Now...here is the thing.  I remember nothing from shortly after lunch until I woke up 3 or 4 days later in the hospital.  My brain had apparently been bleeding all day from an intraventricular brain hemorhage.  Somehow, and this can only be explained by God's grace, I not only was able to keep functioning, even though I didn't know it, and stay alive, much after I should have.  With this type of hemorhage, one usually has 4 hours to be under treatment, and then there are no guarantees.  The doctors were concerned enough that there was a neurosurgeon standing by for the 2 days I was in intensive care.
My brain bleed had been going on for at least 12 hours, and yet, apart from some short term memory issues (which can also be explained by OLD AGE...hahahaha!) I am perfectly fine.
Ten days after my hemorhage, a friend from our college days, had an even more massive hemorhage, plus a fist sized tumor.  They didn't think she would survive the surgery, and were expecting, if she did, that she would be so physically impaired her "life" would be over.  Karen not only survived, she leads a fairly normal life except for limited peripheral vision and occasionally, when she is tired, a few motor difficulties.
Both of us had thousands of people the world around who were praying.  Both of us survived with good measures of quality life.
Under Obamacare, neurosurgeons have been informed that if a person has a brain bleed, they are NOT to be operated because people with brain bleeds don't usually come out with quality of life.  Karen's family would have been cheated out of so many years of joy with her if that had been the case for her.  I, myself, know that being treated for brain bleed is worth it.
I said all that because men are now trying to pick and choose who lives, who dies.  People are being labelled as health risks, thus not worth the cost of treatment because their "quality of life" is not as great as people think it should be to merit living.  When all is said and done, only God can and should be the Author and Finisher of life.  Years ago, I placed my life and my soul in God's hands.  It is the safest place to be.  Man is fallible...God isn't!  Though I tremble for the future of my children and grandchildren at the hands of little men trying to play God, I know that ultimately, HE WILL WIN! 
I haven't been on for awhile, so I will take this time to wish you a very happy 2013!
                                                     Blessings to all!

3 comments:

  1. Frightening! So glad that you & Karen made it through!!

    ReplyDelete
  2. You are so lucky. A co-worker of mine also had this, and through the grace of God (and a few uncanny coincidences) she ended up getting treatment right way. It took 8 months, but she is back to work.

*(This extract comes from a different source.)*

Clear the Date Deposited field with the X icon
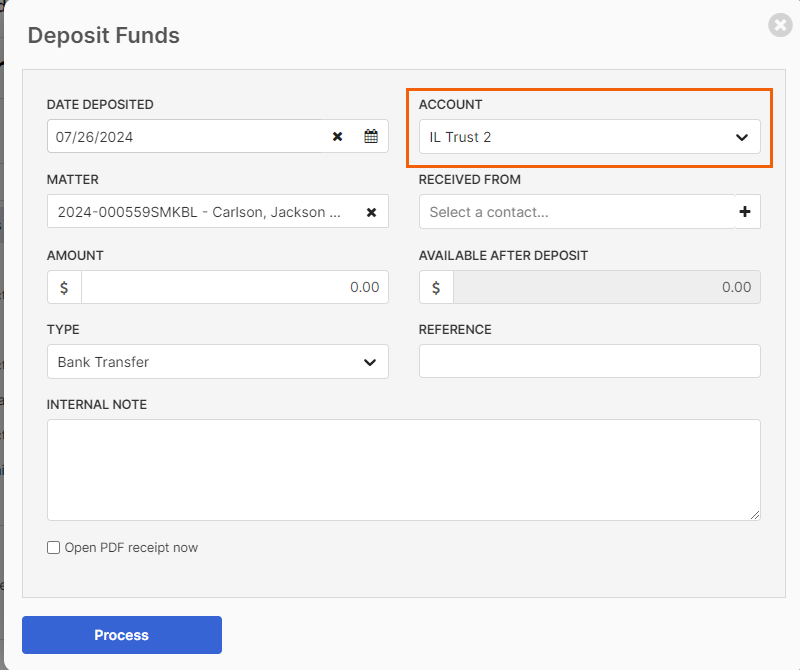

    But I have to say, I am not sure that Obamacare should be your deciding factor in life and death. Truth is, the majority of people won't be on the federal system, and if they do TRULY model after the MA plan (that I have been on with my children at one point) those people will get better health care than the private companies (that I am currently on)

    Either way, I do agree that it's not okay for any agency, private or government to dictate what should be done to help someone in need.

    (((HUGS)))

    Happy New Year!!!

    ReplyDelete
  3. I have to say "Amen and Praise God!" He was there surrounding you all the time.

    Will be back, so keep putting up posts when you have time.